**Source material**

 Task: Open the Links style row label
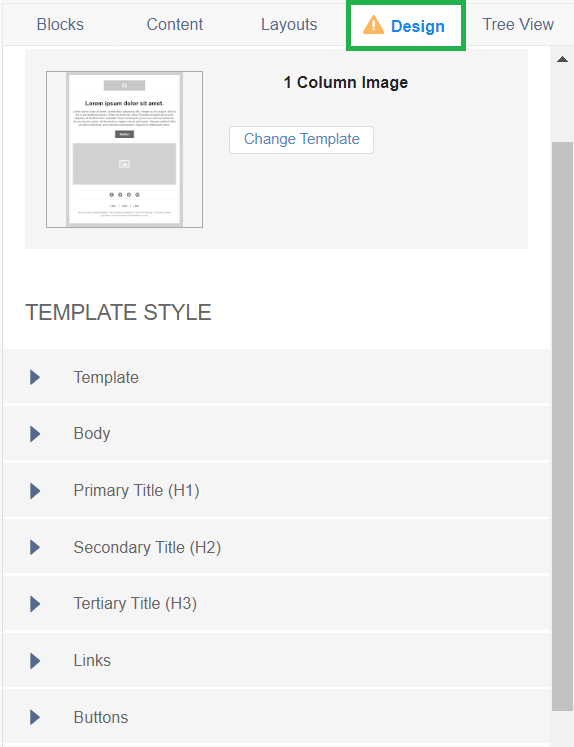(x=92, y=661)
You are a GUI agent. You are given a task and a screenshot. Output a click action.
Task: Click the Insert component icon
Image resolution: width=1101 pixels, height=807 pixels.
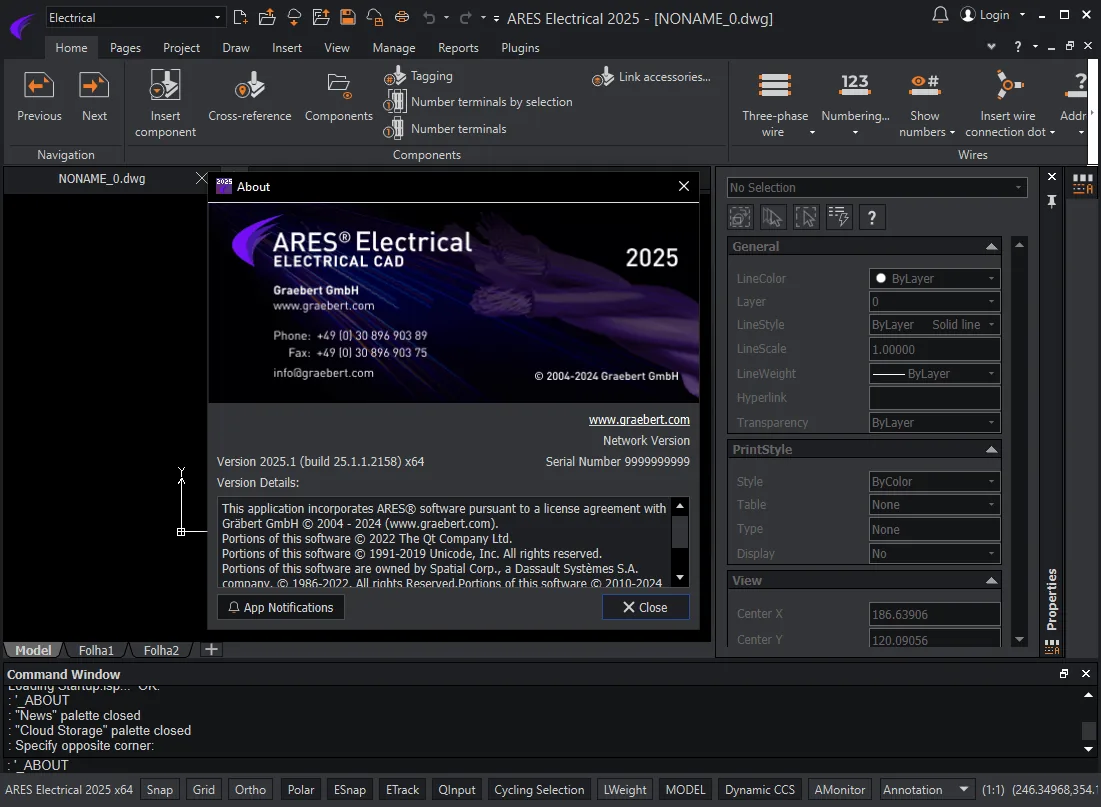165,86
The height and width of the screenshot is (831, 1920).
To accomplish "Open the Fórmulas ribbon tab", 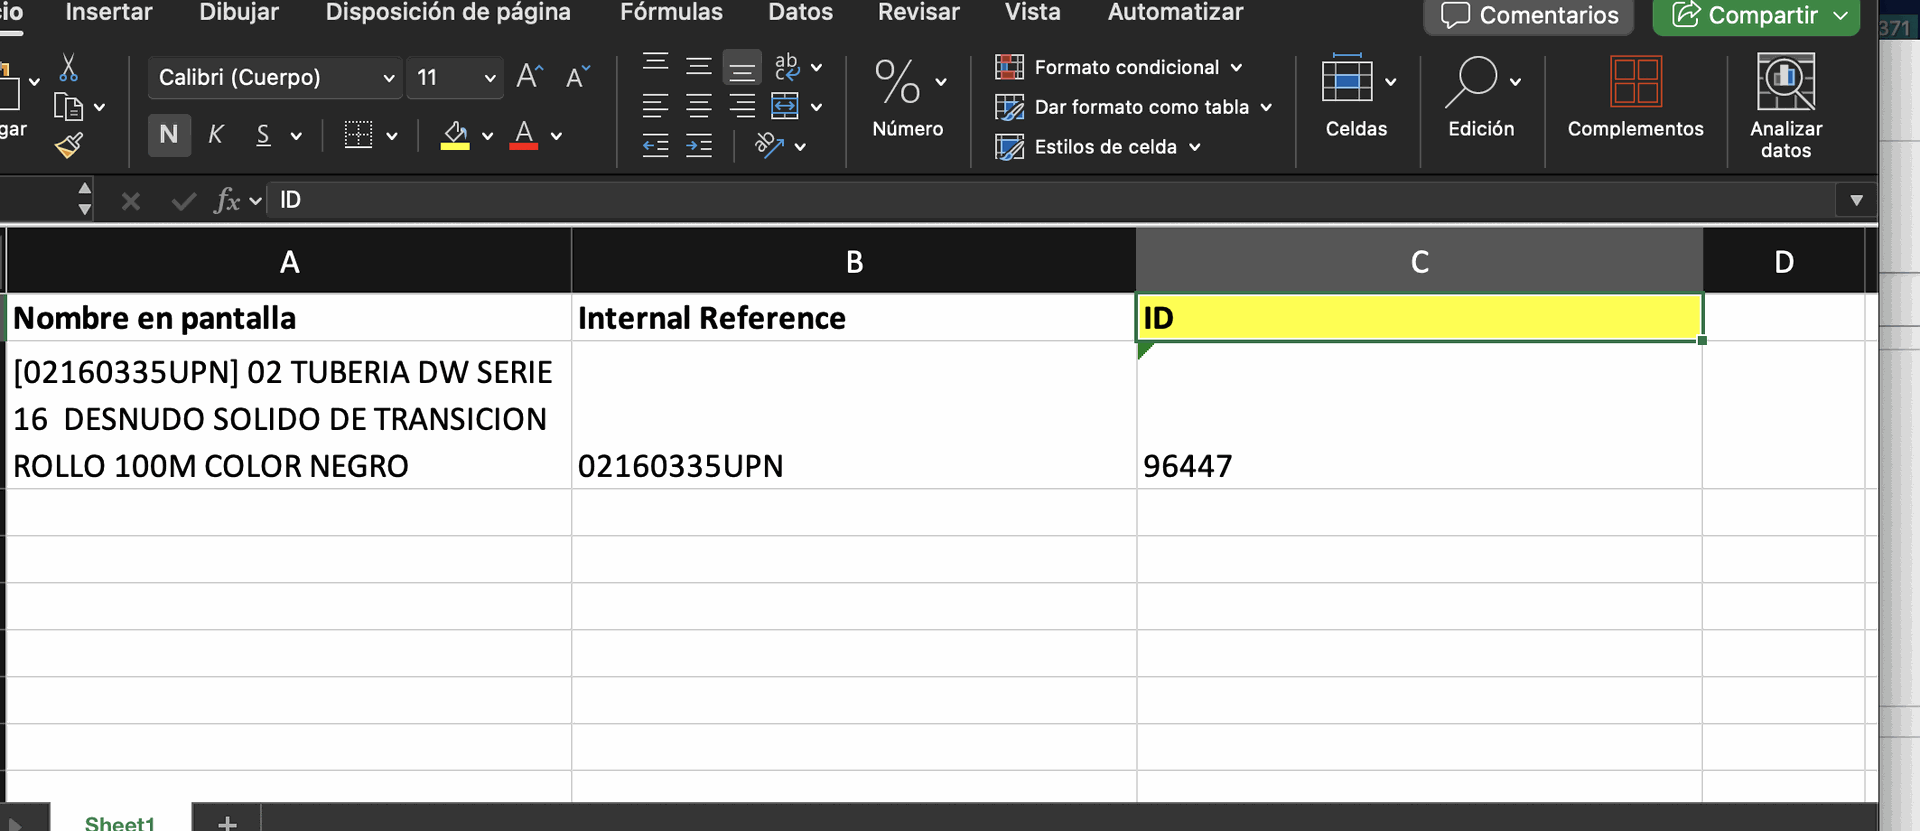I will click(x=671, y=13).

**What you have to do**
Count the lines of the items above that contain the word "screenshot". Give only the number.

**Worked solution**
2